Records drawn from a data source:
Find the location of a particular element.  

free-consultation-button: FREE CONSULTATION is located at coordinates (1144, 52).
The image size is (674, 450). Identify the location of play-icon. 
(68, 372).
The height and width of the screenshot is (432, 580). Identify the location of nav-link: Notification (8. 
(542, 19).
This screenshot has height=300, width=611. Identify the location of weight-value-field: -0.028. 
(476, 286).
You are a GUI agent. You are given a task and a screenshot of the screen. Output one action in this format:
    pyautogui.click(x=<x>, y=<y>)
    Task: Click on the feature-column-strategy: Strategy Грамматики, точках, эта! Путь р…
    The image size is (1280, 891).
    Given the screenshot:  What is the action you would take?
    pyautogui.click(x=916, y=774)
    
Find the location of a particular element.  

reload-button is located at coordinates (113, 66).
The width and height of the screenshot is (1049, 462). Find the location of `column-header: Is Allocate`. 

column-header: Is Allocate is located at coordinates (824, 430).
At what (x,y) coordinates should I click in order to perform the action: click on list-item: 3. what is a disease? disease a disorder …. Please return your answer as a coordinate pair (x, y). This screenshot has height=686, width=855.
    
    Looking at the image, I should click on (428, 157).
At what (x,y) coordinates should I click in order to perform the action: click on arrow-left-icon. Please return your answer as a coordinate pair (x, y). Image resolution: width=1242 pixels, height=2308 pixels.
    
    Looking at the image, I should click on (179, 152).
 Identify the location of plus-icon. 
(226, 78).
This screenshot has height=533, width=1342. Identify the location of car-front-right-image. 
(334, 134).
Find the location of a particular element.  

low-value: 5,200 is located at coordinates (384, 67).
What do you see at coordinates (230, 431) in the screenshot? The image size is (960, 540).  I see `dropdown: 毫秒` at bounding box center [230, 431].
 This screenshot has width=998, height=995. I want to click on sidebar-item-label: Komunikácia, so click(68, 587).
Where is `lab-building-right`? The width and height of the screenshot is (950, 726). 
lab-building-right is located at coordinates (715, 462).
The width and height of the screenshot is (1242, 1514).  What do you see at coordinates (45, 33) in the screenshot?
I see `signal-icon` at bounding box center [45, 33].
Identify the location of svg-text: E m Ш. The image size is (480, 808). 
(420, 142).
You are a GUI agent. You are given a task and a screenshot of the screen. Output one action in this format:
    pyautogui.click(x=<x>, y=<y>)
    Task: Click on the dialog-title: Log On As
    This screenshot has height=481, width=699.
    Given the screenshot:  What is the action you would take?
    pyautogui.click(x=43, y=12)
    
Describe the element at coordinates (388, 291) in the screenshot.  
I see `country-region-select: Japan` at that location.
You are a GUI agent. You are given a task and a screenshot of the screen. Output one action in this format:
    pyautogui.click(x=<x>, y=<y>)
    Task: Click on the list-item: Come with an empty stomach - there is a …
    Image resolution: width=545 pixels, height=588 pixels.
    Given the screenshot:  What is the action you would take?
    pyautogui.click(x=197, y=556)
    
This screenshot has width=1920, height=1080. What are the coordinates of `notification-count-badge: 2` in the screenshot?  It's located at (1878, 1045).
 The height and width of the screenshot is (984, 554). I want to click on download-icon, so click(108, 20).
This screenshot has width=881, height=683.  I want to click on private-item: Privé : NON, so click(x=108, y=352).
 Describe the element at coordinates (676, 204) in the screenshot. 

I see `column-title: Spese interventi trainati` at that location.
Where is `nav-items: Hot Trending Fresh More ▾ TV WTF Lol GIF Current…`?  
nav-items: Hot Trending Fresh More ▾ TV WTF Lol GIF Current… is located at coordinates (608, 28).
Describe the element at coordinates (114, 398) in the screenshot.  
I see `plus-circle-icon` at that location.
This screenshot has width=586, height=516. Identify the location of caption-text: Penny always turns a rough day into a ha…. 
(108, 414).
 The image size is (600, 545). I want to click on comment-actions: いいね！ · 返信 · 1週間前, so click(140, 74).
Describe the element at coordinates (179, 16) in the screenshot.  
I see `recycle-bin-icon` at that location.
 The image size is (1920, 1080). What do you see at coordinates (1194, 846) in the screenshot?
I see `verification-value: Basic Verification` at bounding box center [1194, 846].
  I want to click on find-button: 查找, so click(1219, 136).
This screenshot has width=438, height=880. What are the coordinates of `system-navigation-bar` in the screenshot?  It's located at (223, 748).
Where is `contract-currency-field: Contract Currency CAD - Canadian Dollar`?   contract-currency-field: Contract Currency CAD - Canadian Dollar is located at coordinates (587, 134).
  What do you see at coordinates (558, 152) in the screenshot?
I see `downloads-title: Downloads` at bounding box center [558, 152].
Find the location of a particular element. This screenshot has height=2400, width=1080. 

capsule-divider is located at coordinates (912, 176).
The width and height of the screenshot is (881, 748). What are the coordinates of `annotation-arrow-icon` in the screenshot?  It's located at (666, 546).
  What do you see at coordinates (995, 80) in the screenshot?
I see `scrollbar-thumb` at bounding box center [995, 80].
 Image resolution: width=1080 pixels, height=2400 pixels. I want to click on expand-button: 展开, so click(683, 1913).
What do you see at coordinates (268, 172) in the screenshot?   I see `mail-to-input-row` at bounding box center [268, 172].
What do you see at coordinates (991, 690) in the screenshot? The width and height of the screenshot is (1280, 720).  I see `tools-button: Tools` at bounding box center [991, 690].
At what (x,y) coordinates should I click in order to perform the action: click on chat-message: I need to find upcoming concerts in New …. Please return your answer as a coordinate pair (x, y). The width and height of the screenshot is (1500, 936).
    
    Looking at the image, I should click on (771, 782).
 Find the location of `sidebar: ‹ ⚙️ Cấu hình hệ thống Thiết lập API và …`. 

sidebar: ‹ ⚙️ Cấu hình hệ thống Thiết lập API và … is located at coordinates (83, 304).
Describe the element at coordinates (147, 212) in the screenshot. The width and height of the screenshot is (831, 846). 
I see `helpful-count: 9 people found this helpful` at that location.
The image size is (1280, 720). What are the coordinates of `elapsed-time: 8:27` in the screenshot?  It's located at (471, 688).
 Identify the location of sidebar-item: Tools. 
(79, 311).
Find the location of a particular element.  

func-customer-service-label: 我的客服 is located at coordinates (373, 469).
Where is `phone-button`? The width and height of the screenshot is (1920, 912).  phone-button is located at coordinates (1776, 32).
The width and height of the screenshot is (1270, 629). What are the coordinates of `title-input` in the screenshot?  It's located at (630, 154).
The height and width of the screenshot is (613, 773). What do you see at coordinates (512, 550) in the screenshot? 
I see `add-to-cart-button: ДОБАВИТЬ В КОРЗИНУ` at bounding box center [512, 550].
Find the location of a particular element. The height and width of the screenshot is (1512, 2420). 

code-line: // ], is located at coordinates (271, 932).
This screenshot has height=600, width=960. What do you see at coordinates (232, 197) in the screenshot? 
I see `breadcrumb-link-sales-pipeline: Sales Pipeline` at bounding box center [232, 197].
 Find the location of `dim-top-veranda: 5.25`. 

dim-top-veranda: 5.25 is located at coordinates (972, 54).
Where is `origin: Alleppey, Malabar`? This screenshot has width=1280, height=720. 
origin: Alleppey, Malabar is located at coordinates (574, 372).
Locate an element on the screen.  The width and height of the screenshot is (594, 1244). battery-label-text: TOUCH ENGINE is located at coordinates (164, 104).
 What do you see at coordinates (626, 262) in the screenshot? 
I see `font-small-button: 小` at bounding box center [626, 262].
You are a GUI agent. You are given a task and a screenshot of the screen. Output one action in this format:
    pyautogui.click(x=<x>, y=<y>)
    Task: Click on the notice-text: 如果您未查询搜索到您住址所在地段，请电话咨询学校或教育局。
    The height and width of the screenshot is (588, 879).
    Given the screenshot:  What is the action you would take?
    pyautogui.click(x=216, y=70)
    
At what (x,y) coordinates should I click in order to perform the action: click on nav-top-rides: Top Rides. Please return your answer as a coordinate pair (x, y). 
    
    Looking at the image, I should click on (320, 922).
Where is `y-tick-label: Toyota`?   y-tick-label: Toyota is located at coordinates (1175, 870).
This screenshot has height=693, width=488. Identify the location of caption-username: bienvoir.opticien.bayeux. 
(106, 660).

- PROBLEM:
Duplicate the items above, from the very beginning through the line containing "(476, 286).", with both ends included and nothing changed.

- EXERCISE ANSWER:
Find the location of a particular element.  

free-consultation-button: FREE CONSULTATION is located at coordinates (1144, 52).
The image size is (674, 450). Identify the location of play-icon. 
(68, 372).
The height and width of the screenshot is (432, 580). Identify the location of nav-link: Notification (8. 
(542, 19).
This screenshot has height=300, width=611. Identify the location of weight-value-field: -0.028. 
(476, 286).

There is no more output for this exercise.